§ **ABOUT THIS EXERCISE**
Whenever a line in the data holds the string "computer", pull that line out.

SOURCE DATA below:

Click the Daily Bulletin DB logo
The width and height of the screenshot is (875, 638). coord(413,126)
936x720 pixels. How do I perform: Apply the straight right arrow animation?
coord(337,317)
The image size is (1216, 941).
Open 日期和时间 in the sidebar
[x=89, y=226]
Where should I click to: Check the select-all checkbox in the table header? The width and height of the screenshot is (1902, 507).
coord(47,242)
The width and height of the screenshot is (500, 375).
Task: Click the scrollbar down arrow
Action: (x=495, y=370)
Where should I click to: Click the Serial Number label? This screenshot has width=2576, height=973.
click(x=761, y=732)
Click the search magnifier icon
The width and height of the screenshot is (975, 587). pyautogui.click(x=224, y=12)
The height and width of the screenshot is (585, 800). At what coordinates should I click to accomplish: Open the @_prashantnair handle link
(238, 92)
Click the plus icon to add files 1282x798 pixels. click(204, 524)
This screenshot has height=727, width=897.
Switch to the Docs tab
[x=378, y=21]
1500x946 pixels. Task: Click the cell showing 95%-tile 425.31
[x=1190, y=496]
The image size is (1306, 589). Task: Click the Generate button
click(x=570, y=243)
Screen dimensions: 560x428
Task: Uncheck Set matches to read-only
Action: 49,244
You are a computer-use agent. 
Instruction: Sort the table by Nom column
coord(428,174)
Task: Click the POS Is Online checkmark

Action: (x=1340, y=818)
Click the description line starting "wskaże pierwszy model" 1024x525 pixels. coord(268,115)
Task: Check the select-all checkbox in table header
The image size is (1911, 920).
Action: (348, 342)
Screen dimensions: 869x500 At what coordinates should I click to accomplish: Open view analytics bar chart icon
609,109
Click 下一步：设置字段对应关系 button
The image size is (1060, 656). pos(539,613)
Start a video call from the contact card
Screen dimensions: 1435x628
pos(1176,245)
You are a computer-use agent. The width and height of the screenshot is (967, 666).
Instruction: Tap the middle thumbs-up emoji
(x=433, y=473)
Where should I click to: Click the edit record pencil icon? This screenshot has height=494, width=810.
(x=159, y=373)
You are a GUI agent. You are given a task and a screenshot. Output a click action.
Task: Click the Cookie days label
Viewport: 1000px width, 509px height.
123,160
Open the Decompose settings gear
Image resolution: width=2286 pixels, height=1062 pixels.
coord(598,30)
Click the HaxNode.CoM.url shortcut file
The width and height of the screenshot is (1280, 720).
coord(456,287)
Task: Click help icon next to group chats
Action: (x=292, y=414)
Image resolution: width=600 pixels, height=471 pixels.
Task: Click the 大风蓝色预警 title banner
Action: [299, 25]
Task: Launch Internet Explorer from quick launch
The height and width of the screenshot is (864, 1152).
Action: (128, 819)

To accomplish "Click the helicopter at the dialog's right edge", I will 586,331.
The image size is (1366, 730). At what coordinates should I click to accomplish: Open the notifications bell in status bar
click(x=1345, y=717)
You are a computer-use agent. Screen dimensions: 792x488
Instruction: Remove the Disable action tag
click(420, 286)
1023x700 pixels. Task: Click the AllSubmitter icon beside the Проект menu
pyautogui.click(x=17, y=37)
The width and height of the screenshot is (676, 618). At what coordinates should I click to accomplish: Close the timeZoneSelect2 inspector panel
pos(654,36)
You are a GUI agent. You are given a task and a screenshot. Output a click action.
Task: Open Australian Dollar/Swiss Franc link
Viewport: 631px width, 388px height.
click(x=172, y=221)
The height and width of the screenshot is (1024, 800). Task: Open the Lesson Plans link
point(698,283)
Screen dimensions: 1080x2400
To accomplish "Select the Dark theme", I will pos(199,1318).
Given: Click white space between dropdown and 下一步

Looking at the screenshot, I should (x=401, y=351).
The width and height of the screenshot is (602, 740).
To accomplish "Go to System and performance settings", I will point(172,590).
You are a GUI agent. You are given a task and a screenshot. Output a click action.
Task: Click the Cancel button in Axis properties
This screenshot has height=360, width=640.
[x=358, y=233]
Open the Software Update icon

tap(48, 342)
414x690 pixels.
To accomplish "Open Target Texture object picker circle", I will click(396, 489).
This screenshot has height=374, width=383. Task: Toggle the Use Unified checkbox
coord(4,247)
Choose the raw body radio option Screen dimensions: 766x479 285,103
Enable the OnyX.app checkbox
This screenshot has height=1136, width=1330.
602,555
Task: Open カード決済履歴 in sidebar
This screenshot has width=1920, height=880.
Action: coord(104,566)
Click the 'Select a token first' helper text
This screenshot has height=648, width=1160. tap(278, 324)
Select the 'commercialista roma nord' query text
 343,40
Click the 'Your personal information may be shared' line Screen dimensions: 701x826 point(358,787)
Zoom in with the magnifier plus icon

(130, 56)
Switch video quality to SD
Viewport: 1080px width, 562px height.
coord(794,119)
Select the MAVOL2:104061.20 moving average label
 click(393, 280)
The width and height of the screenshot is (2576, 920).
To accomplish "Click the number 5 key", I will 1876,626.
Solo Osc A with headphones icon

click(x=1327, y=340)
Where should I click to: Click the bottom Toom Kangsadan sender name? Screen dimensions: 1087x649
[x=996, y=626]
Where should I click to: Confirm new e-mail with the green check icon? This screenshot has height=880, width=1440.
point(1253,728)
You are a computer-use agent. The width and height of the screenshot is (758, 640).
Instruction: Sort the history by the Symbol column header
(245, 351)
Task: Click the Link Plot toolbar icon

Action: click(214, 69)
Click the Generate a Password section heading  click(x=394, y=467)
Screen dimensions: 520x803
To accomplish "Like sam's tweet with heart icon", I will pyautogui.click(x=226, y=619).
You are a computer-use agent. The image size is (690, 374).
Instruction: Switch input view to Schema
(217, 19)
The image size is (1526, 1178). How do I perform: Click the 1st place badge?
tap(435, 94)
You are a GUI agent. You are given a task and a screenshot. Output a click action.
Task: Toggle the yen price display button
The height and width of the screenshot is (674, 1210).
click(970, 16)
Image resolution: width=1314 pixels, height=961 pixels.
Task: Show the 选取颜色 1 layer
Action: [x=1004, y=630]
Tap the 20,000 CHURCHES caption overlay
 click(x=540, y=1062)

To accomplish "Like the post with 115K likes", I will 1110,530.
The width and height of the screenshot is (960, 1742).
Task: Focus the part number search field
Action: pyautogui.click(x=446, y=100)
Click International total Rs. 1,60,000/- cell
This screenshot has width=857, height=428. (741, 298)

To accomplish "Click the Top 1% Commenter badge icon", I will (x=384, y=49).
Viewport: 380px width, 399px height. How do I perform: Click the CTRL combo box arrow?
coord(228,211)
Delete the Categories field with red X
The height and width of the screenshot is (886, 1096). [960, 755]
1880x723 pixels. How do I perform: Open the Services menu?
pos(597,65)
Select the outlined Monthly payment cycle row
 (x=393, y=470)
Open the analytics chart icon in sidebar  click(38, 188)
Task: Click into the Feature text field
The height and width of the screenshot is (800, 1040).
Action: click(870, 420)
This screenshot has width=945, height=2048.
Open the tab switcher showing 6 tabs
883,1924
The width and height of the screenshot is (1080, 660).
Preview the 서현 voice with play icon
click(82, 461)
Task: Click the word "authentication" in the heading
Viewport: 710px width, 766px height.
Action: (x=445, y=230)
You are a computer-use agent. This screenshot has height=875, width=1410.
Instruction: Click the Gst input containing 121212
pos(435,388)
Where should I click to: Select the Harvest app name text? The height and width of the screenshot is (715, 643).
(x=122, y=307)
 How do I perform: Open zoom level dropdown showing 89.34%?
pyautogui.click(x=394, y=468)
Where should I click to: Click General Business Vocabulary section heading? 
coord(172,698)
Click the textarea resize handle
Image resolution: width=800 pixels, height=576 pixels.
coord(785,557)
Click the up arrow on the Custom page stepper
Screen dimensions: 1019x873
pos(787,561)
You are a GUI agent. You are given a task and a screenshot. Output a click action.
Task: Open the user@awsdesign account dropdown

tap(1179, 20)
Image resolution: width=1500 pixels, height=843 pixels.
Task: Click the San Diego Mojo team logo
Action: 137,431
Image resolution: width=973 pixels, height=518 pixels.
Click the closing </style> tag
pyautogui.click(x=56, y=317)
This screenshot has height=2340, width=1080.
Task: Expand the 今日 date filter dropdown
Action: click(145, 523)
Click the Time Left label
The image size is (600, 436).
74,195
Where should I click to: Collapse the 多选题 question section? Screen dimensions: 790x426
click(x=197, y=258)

End of SOURCE DATA.

§ **YOUR SOLUTION**
You are a computer-use agent. 
You are a computer-use agent. The width and height of the screenshot is (967, 666).
You are a computer-use agent. Screen dimensions: 792x488
You are a computer-use agent. The width and height of the screenshot is (758, 640).
You are a computer-use agent. The image size is (690, 374).
You are a computer-use agent. This screenshot has height=875, width=1410.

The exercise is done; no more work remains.